Your case is very similar to Michael's described in the thread
"[geometry] Querying index using intersection with custom geometry".
Since the rtree is using the bg::intersects() function internally you
could try to implement it for a Box/MyOBB pair and then just pass MyOBB
into the bgi::intersects() predicate.
In your case it would be even simpler since your OBBs would have X and Y
axes aligned (assuming the Z in up/down). So you could not implement the
AABB/OBB intersection test. Instead of OBB you could use something like
a skewed Prism. Store a base, horizontal Box corresponding to the
terrain fragment and the sun vector. In your implementation of
bg::intersects(Box, MyPrism) you could just calculate 2 AABBs out of the
Prism (for the MINZ and MAXZ of the Box), expand them by the X,Y values
of each other and then check for the intersection with the Box.
Expanding is needed because the Box might fall somewhere between those
flat AABBs.
You could also just get XY coordinates and create one expanded AABB with
a Z coordinate of the center/centroid of the Box. Then just test for
Box/AABB intersection. Like on the picture below:
The support for "proper" Boxes is unfortunately needed because rtree
nodes are non-flat, not like your shadow maps, otherwise you could just
move the base Box of a terrain fragment and check the intersection of 2
flat Boxes.
Have in mind that your type will work with only this one overload of
intersects(Box, MyPrism)

******************************

◆ WHAT TO PRODUCE:
Please quote, word for word, the part of the rtree message that opens with the words "Expanding is needed" and closes with "flat Boxes.".

◆ DATASET EXCERPT:
******************************

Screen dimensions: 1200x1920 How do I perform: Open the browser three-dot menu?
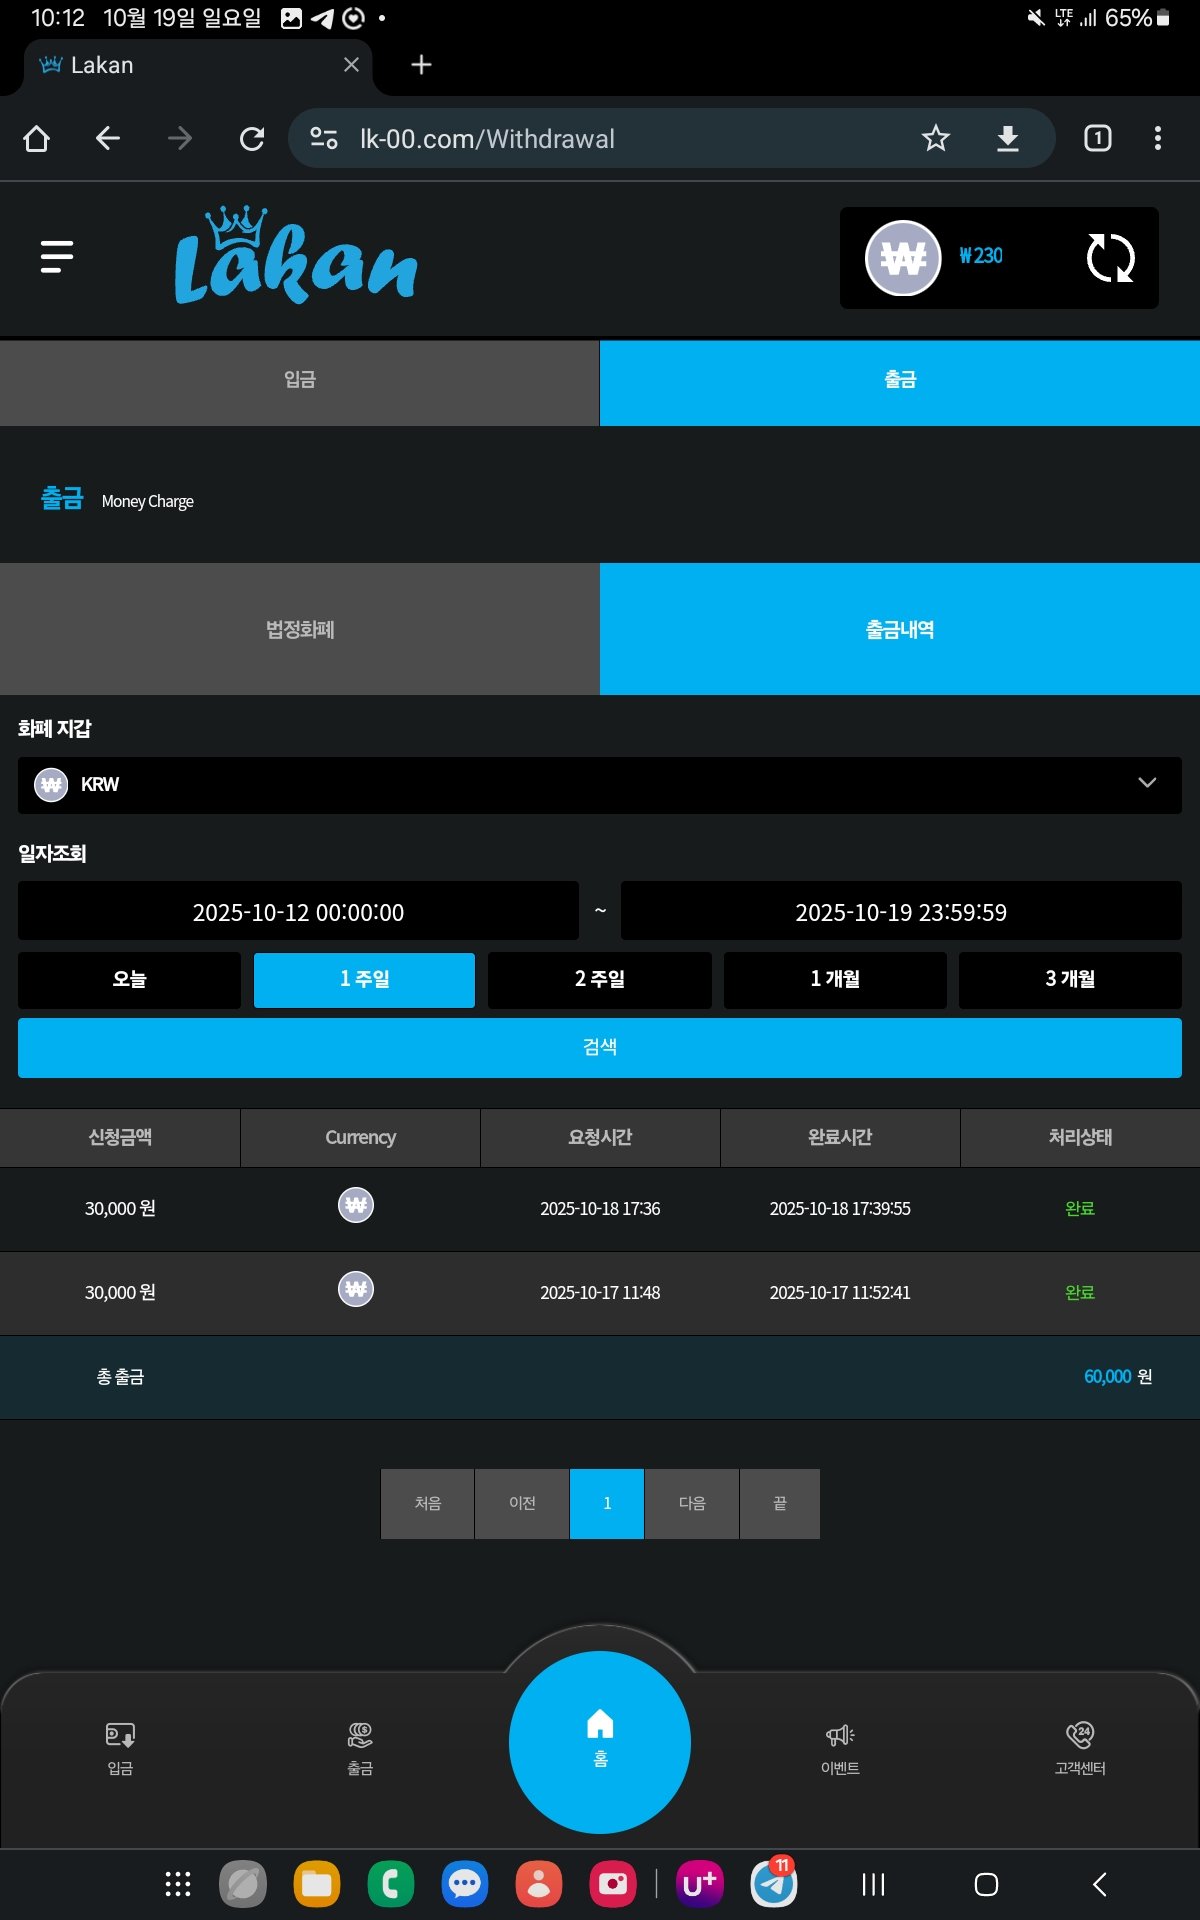(x=1157, y=138)

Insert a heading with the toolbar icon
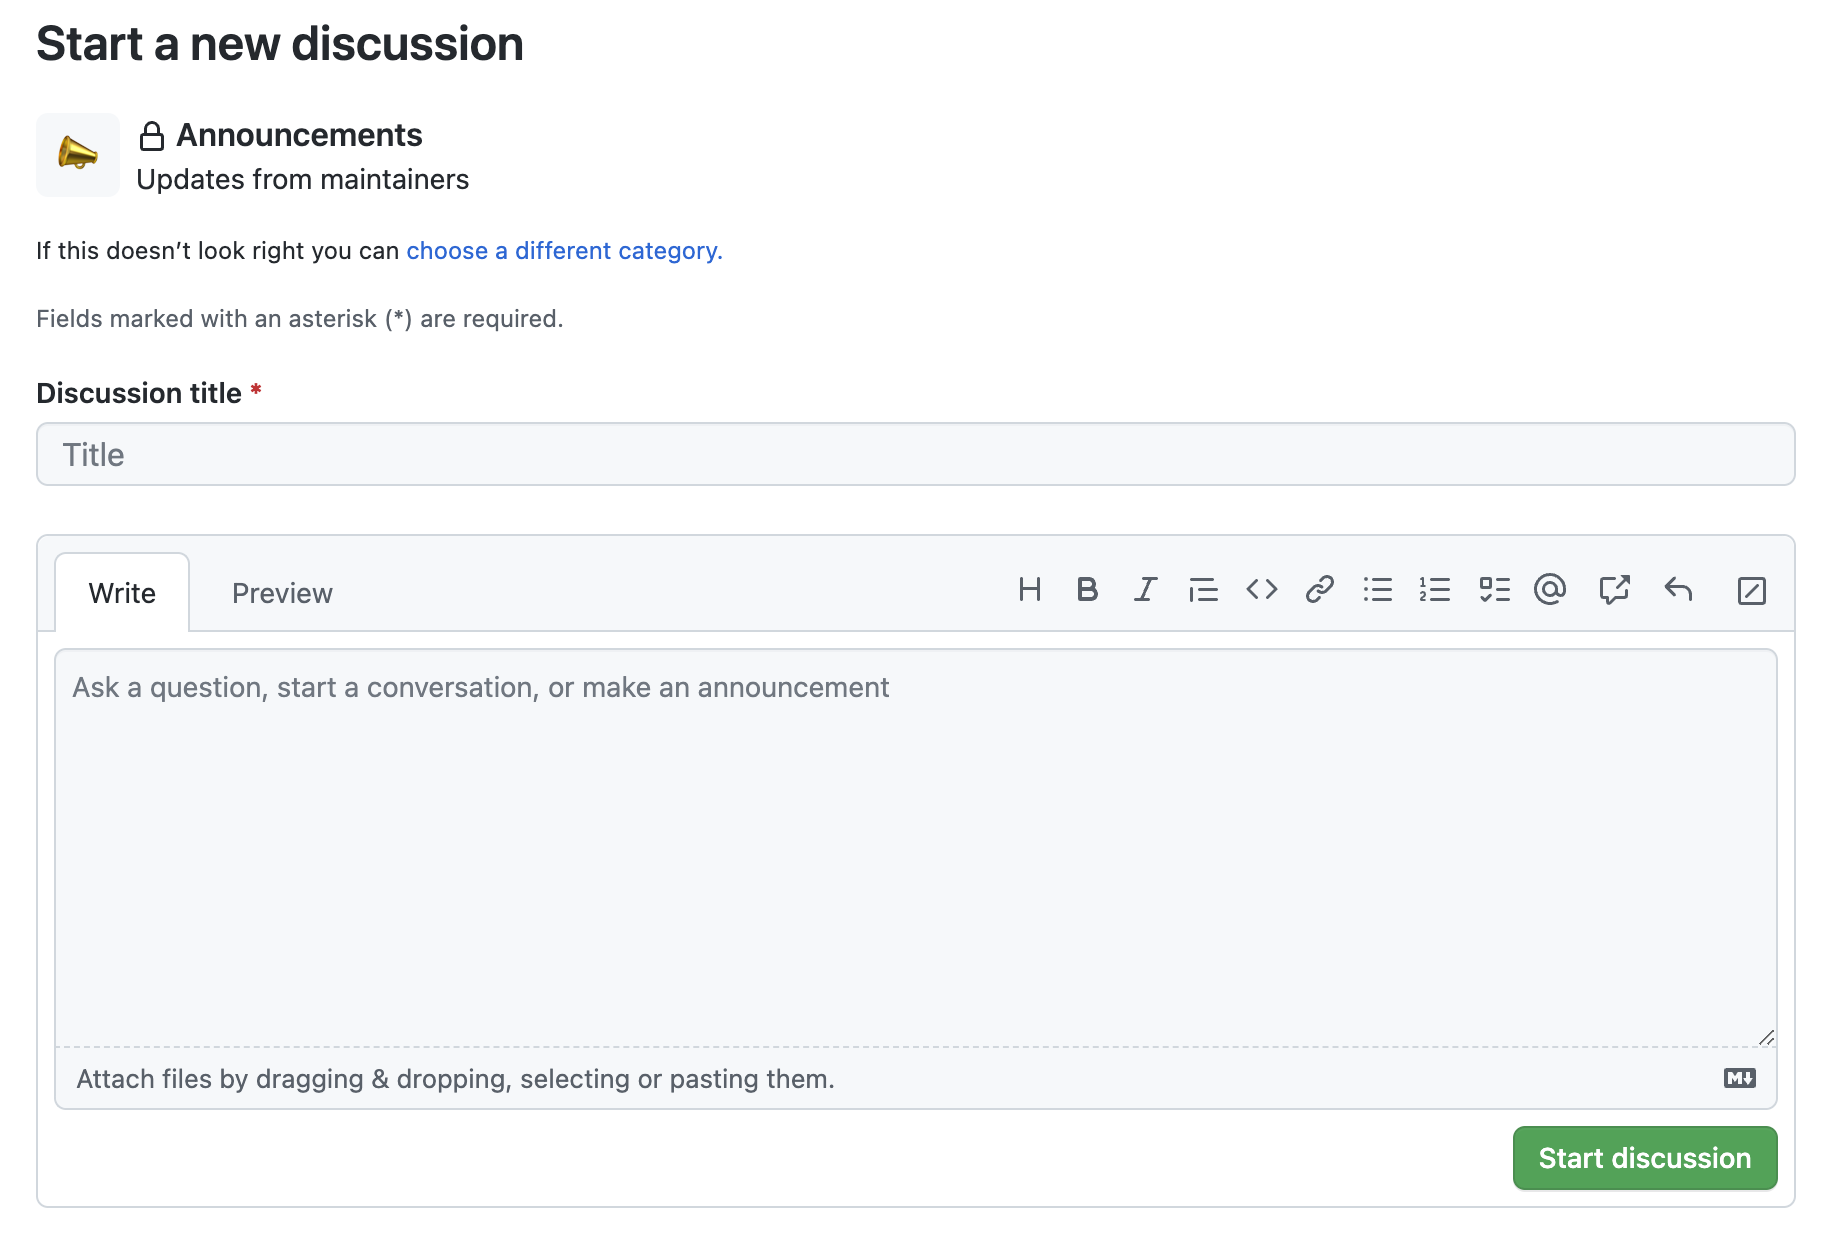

******************************

◆ RESPONSE TO THE EXERCISE:
Expanding is needed because the Box might fall somewhere between those
flat AABBs.
You could also just get XY coordinates and create one expanded AABB with
a Z coordinate of the center/centroid of the Box. Then just test for
Box/AABB intersection. Like on the picture below:
The support for "proper" Boxes is unfortunately needed because rtree
nodes are non-flat, not like your shadow maps, otherwise you could just
move the base Box of a terrain fragment and check the intersection of 2
flat Boxes.